In the Zone with Richard Carrick

In the Zone with Richard Carrick

“I like music that establishes a sound and lets that sound live and breathe and expand and contract and evolve and die,” says composer Richard Carrick.

Written By

Molly Sheridan

Rick Carrick in conversation with Molly Sheridan

To be on the ball, to have your head in the game, to be in the groove: Whether you’re an athlete racking up points or a writer cranking out chapters, that channeling of focus is not just about product, it’s about self-satisfaction. The work is neither too hard nor too easy; the mind and body are completely focused and absorbed in the task at hand.

Though the concept is familiar, the psychology behind it—that state of “flow”—and the psychologist/professor most associated with its study, Mihaly Csíkszentmihályi, is probably a bit more foreign to most people. Csíkszentmihályi’s work spoke to composer and pianist Richard Carrick, however, and after long applying the ideas to his teaching, he realized the potential they had when it came to the composition and consumption of music—particularly very complex music for the concert hall.

While living in Tanzania during the summer of 2005, Carrick began work on what would become the first piece of a five-part cycle. “Every day I was writing these very different musical ideas,” he recalls. “They didn’t make sense with each other, and I needed to find a way to put them together into a piece. All of the techniques that I was comfortable with weren’t working, so I needed to come up with a new approach.”

That’s where flow theory came into play. Carrick looked for a way to create a fluid exchange between many different materials that would carry the audience through the piece without losing their attention. To aid in this process, he sketched out a series of what he terms “flow filters”: the gradual change of dynamics and tempos, rhythms that moved between active and passive, motivic material that shifts between clarity and ambiguity.

The techniques helped him find a way forward. “I like music that continues for a while; I like music that goes,” Carrick explains. “I like music that establishes a sound and lets that sound live and breathe and expand and contract and evolve and die. I’m not so interested in lots of disjointed sounds, in creating momentum through the friction of restraint or negation.”

Flow theory both helped him compose the work and resulted in music that served his audience in the way he was seeking. Carrick, who studied with Brian Ferneyhough, is no stranger to the complexity camp. And he acknowledges that the music he writes is very difficult to perform, “but in The Flow Cycle in particular, it’s not very difficult to listen to,” he says. An important distinction to him.

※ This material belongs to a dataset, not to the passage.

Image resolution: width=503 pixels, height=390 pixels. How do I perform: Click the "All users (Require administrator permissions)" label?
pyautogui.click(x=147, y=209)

“In a way, I wanted to be very focused about leading the listener through the experience as opposed to putting up lots of barriers for the listener to go through. I wanted the music to go through all these places with the listener.”

Though the individual works can each stand on their own, the premiere of the full cycle was given earlier this month, presented by Roulette in New York City and featuring the talents of a small roster of musicians: Eric Bartlett (cello), Kuan-Cheng Lu (violin), Andrea Schultz (violin), Dov Scheindlin (viola), and Alex Waterman (cello). For Carrick, the performance was a milestone years in the making. On the surface, the cycle forced him to confront a very practical challenge: how do you sustain a musical idea over the course of an hour in an engaging way? Carrick had never completed a work of that scope before. But it was also a particularly personal project, something returned to in between the completion of other music, on his own schedule without a commission deadline looming over it. It allowed him to really dig into the ideas he was developing over time.

But at a certain point, he knew the work was completely finished and had nothing more to give. He attempted to revise the last section of the piece before the premiere of the full cycle, planning to add eight minutes to the end. When that didn’t work out, he decided on five minutes, then three minutes, then 30 seconds, and finally he struggled to add just two beats to the penultimate measure. Eventually, he gave up. “I said, you know, this cycle is over. I can’t touch it; I literally cannot go in there and mess with it. So it’s done. Of course I’ll be influenced by what I did, but I think the things that are going to happen next will be in a new direction.”